His reasons, demand for the Lokpal bill and the massive support he gathered across India has been well-documented. The government announced late Friday night that they would set up a Joint Commission to look into the Lokpal bill and Hazare announced an end to the agitation.
The support for Hazare and for the 'jan' Lokpal bill, while gathering unbelievable support also raises several interesting questions -
Who exactly are Indians banding together to fight against?
There is wide-scale disassociation between Indians and the politicians whom these same Indians elect. The support for Hazare revolved around the assumption that these politicians need to be taught a lesson and corruption needs to end, while conveniently ignoring the fact that the politicians were not in power due to hereditary rights or military coups.

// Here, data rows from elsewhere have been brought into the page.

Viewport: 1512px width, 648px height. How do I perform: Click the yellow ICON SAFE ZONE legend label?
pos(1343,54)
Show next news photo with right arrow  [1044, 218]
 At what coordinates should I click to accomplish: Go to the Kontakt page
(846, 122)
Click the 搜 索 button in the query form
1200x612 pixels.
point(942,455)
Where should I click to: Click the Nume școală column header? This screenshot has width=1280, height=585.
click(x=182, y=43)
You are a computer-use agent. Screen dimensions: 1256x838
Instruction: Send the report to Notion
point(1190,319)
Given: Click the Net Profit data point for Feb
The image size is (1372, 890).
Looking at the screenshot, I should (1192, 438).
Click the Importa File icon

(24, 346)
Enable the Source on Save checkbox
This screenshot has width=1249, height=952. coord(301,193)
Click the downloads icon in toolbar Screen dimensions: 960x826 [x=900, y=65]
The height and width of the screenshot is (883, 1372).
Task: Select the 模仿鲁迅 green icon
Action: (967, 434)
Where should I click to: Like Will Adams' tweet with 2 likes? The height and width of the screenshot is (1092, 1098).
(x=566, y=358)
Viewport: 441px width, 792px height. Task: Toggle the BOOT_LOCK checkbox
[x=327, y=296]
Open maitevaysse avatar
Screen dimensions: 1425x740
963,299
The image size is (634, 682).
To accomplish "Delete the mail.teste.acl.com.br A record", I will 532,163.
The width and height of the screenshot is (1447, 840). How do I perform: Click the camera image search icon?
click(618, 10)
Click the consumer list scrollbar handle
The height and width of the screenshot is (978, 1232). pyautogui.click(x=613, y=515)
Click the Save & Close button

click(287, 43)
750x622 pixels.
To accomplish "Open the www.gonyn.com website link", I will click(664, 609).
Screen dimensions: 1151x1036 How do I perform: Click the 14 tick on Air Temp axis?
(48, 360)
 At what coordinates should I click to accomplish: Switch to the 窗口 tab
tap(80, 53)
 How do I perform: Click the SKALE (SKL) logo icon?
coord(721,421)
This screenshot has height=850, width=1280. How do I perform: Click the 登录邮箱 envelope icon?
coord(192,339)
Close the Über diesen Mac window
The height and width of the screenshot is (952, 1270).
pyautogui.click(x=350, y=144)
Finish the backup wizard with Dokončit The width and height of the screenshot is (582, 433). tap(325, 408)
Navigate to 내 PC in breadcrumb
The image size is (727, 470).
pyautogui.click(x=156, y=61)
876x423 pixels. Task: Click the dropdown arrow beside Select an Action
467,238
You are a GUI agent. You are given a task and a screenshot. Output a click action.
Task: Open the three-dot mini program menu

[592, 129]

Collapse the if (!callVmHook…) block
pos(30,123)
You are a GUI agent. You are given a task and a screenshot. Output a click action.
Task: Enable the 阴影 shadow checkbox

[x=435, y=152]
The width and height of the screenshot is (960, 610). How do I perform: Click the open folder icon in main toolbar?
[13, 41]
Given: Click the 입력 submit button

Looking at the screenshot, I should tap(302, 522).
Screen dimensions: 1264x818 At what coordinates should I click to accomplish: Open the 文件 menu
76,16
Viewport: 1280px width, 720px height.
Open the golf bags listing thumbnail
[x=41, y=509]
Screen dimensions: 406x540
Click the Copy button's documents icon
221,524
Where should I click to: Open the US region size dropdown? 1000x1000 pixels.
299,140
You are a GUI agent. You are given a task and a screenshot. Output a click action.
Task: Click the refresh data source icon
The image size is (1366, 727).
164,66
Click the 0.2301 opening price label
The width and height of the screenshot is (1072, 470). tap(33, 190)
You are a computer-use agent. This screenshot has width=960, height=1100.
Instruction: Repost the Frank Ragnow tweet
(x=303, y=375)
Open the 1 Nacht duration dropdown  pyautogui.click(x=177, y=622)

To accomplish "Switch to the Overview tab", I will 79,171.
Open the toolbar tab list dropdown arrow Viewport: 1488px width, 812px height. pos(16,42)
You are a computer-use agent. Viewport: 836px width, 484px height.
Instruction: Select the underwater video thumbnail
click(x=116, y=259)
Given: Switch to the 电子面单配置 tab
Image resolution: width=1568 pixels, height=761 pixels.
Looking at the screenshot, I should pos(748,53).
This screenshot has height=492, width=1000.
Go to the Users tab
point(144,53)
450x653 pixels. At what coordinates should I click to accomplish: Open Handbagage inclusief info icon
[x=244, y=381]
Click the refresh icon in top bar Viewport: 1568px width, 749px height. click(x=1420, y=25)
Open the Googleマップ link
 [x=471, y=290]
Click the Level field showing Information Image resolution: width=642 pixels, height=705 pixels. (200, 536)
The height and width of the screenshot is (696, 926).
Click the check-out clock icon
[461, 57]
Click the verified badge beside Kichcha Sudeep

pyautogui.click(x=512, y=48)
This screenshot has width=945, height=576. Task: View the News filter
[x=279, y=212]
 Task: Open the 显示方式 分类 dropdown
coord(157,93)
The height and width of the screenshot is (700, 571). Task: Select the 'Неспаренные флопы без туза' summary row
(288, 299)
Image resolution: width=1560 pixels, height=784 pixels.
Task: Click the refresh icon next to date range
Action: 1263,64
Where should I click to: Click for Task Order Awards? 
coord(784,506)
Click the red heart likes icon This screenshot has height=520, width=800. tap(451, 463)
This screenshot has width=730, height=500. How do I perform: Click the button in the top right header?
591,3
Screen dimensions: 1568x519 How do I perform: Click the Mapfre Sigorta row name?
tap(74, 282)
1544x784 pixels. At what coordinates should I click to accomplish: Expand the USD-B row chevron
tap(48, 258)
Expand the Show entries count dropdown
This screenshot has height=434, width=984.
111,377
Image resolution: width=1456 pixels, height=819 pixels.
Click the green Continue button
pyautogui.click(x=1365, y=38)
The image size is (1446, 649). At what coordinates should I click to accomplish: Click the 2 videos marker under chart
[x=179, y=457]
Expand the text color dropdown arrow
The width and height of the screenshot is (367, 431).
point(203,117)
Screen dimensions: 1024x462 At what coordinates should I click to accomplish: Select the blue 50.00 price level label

We voted for these people and we allow corruption to flourish. If we accept that the average Indian voted the corrupt into power, isn't it too much to expect the same average Indian to become a Gandhian the minute such a bill is passed?
First, we need to change our voting patterns. After all, how long or how many times can we expect Hazare to fast for us? His noble attempts should not be sacrificed pointlessly because we as a people refuse to live by the ideals that men like Hazare and Gandhiji taught us.
The Lokpal bill itself is an attempt to set up a committee without peer and which overseas all. Such a move, which slightly cracks the foundations of the democracy we have built in this land, assumes some vague and hard-to-define 'just and rightful' people will judge everyone.
One assumes such people will be as unelectable to political office in the future as they have been in the past sixty years. It is a shaky premise to built an anti-corruption body.
The final version of the bill will not be released for sometime, so it is anyone's guess what its eventual form will be.
These are fine ideals, but who will watch the watchmen? No one is sure as of right now.
Image: Anna Hazare interacts with his supporters during his fast in New Delhi on Thursday, April 8 2011.